Concern Raised By IMF Over UK Tax Cut Proposals

The UK government’s proposal for tax cuts has drawn direct criticism from the International Monetary Fund, which also issued a warning that the measures could exacerbate the cost-of-living crisis. The IMF said in a statement that was unusually blunt that the proposal would probably increase inequality and add to pressures driving up prices.

Markets have already expressed concern over the plans, which has caused the pound to fall.

The government claims that the actions will spark economic expansion.

The nation’s largest tax reform package in fifty years was unveiled by Chancellor Kwasi Kwarteng on Friday. Government borrowing will be used to pay for the £45 billion cut.

As part of its efforts to stabilize the world economy, the IMF serves as an early warning system for the economy.

It acknowledged that the tax cuts included in the package were intended to spur economic growth, but it cautioned that this could hasten the rate of price increases that the UK central bank is working to slow down.

“Furthermore, the nature of the UK measures will likely increase inequality,” it said.

The IMF claimed it had the chance to “re-evaluate” tax policies, “especially those that benefit high income earners,” after the government published a fiscal plan on November 23.

The UK government’s proposals, among other things, would eliminate the top rate of income tax and the cap on bankers’ bonuses.

Days of financial turmoil followed the announcement on Friday as investors dumped the pound and UK debt. The pound hit record lows against the dollar on Monday.

Due to the unpredictability, some of the largest lenders in the nation suspended mortgage transactions.

“We are focused on growing the economy to raise living standards for everyone,” the UK Treasury said.

It also noted that Kwarteng was scheduled to release his economic medium-term plan on November 23. This plan would call for lowering UK debt’s long-term proportion to GDP.

The IMF’s statement was criticized by Lord Frost, a close friend and former minister for Brexit under Prime Minister Liz Truss.

“The IMF has consistently advocated highly conventional economic policies.
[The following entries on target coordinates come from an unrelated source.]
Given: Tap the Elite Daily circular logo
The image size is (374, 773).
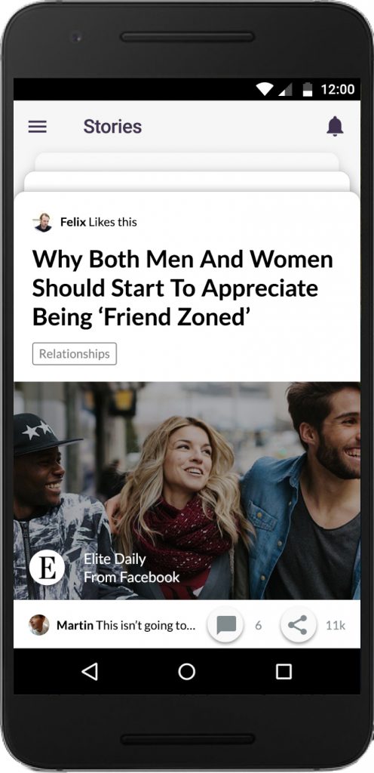Looking at the screenshot, I should (x=48, y=568).
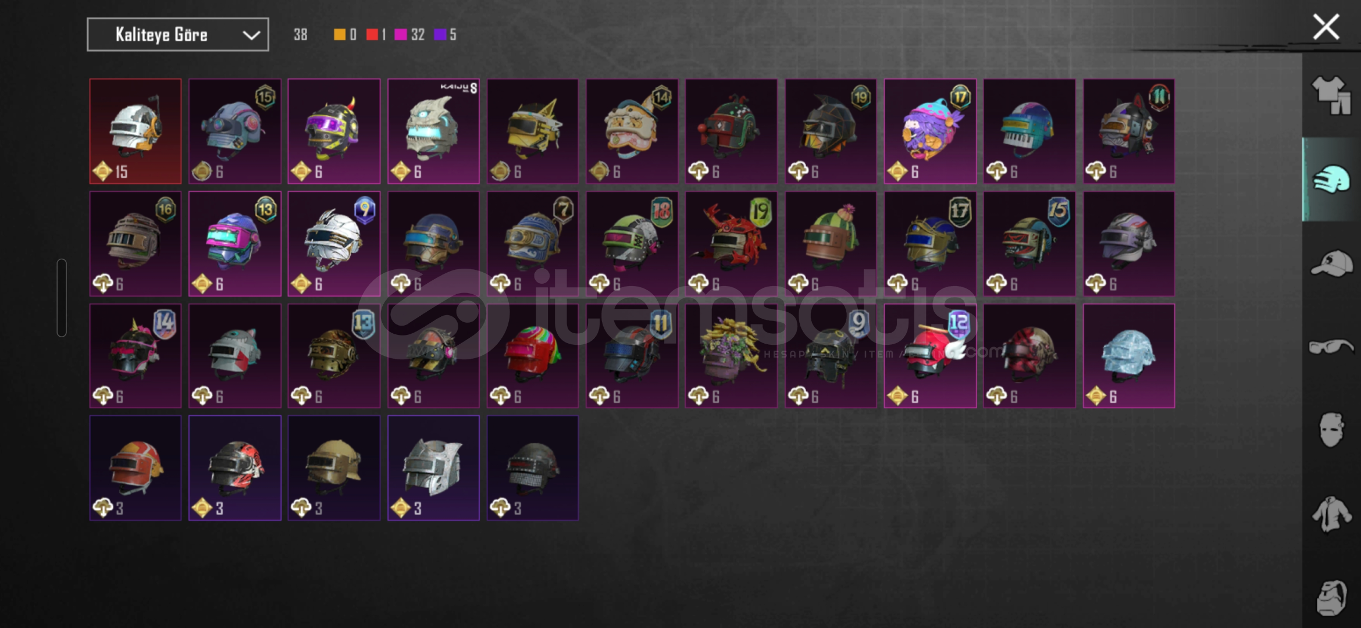Click the vertical scrollbar on left
The image size is (1361, 628).
[62, 298]
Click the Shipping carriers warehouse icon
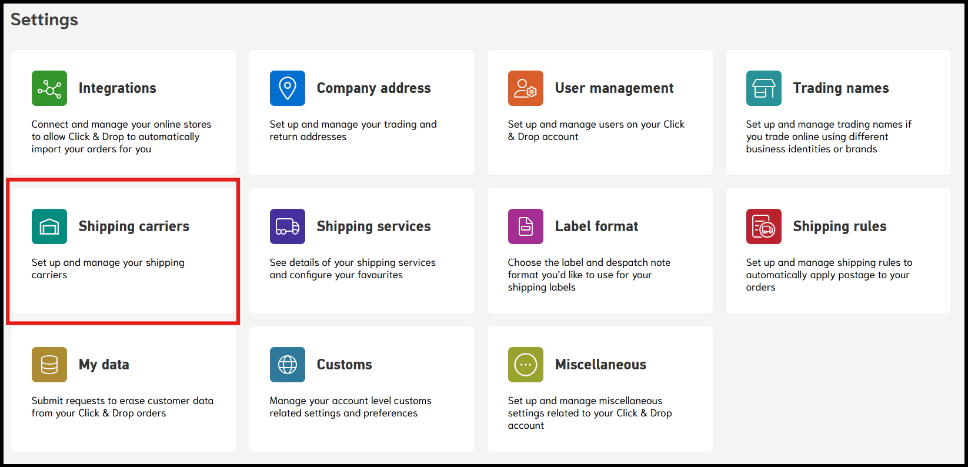Screen dimensions: 968x467 click(49, 226)
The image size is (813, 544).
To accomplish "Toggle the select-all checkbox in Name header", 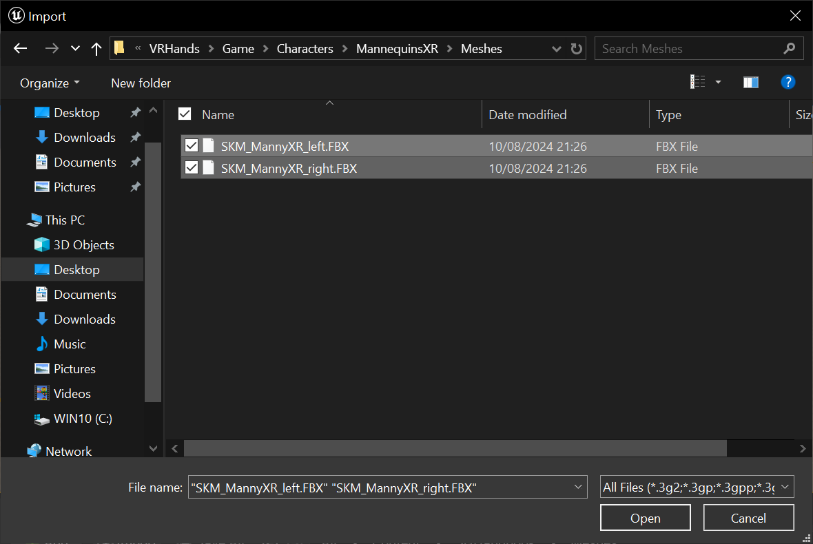I will pos(184,114).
It is following this approach that has produced years of slow growth and weak productivity. The only way forward for Britain is lower taxes, spending restraint, and significant economic reform,” he said in an interview to the Daily Telegraph.

In response to the decline in the value of the pound, the Bank of England indicated on Tuesday that it was prepared to raise interest rates. Huw Pill, the Bank’s chief economist, stated that the Bank “cannot be indifferent” to the recent developments.

He claimed that in order to defend the pound, the Bank would need to make “a significant monetary policy response.”

Former US Treasury Secretary Larry Summers described the UK’s situation as “very ominous.”

“I can’t in all honesty remember a time when a set of policy announcements from a G7 country elicited so negative a response both from markets and from economic experts,” he said.

“When a country sees its interest rates rise by [as much as they have] in two days at the same time that its currency is falling in a major way, that is a sign that there has been a major loss of market credibility and market confidence.

“The kind of warning that Britain received from the IMF today is a kind of warning that comes much more frequently to emerging markets with new governments than to a country like Britain.”

The UK’s plan for “large unfunded tax cuts” was “credit negative,” according to the credit rating agency Moody’s, and would result in higher, ongoing deficits “amid rising borrowing costs [and] a weaker growth outlook.” The UK’s credit rating remained unchanged by Moody’s.